We have studied erythrocyte Ca²⁺-ATPase as a model target for elucidating effects of activated oxygen on the erythrocyte membrane. Either intracellular or extracellular generation of activated oxygen causes parallel decrements in Ca²⁺-ATPase activity and cytoplasmic GSH, oxidation of membrane protein thiols, and lipid peroxidation. Subsequent incubation with either dithiothreitol or glucose allows only partial recovery of Ca²⁺-ATPase, indicating both reversible and irreversible components which are modeled herein using diamide and t-butyl hydroperoxide. The reversible component reflects thiol oxidation, and its recovery depends upon GSH restoration.

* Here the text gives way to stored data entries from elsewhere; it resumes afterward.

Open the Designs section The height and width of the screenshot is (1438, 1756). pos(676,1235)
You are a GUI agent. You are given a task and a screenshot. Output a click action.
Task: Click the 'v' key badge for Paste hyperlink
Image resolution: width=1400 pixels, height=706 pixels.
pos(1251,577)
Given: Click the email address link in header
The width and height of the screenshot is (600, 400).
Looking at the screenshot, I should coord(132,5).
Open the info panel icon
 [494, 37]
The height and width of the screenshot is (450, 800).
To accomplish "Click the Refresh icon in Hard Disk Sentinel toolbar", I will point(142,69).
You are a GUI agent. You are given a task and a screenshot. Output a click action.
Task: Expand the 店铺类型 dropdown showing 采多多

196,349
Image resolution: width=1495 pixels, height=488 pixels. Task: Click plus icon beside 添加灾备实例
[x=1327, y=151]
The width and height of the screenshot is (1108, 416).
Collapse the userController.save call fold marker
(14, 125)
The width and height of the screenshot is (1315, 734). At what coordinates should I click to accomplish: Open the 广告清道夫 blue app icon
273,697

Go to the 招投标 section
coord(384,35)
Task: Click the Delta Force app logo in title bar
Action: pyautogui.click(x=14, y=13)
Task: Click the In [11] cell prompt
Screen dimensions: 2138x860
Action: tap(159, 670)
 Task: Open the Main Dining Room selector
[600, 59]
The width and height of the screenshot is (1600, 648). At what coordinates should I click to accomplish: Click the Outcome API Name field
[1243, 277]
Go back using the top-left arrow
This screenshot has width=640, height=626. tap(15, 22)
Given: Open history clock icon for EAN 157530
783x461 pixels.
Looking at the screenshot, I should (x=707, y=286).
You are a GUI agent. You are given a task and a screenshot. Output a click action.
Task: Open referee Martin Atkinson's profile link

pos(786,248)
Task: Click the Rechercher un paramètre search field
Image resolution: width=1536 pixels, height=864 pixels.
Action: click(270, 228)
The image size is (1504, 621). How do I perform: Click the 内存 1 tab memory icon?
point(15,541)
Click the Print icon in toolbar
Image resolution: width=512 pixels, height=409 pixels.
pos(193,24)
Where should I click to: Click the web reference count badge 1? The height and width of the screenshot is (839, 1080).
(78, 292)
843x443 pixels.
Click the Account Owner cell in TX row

The irreversible component is largely due to lipid peroxidation, which appears to act through mechanisms involving neither malondialdehyde nor secondary thiol oxidation. However, some portion of the irreversible component could also reflect oxidation of thiols which are inaccessible for reduction by GSH, since we demonstrate existence of different classes of thiols relevant to Ca²⁺-ATPase activity. Activated oxygen has an exaggerated effect on Ca²⁺-ATPase of GSH-depleted cells. Sickle erythrocytes treated with dithiothreitol show a heterogeneous response of Ca²⁺-ATPase activity. These findings are potentially relevant to oxidant-induced hemolysis. They also may be pertinent to oxidative alteration of functional or structural membrane components in general, since many components share with Ca²⁺-ATPase both free thiols and close proximity to unsaturated lipid.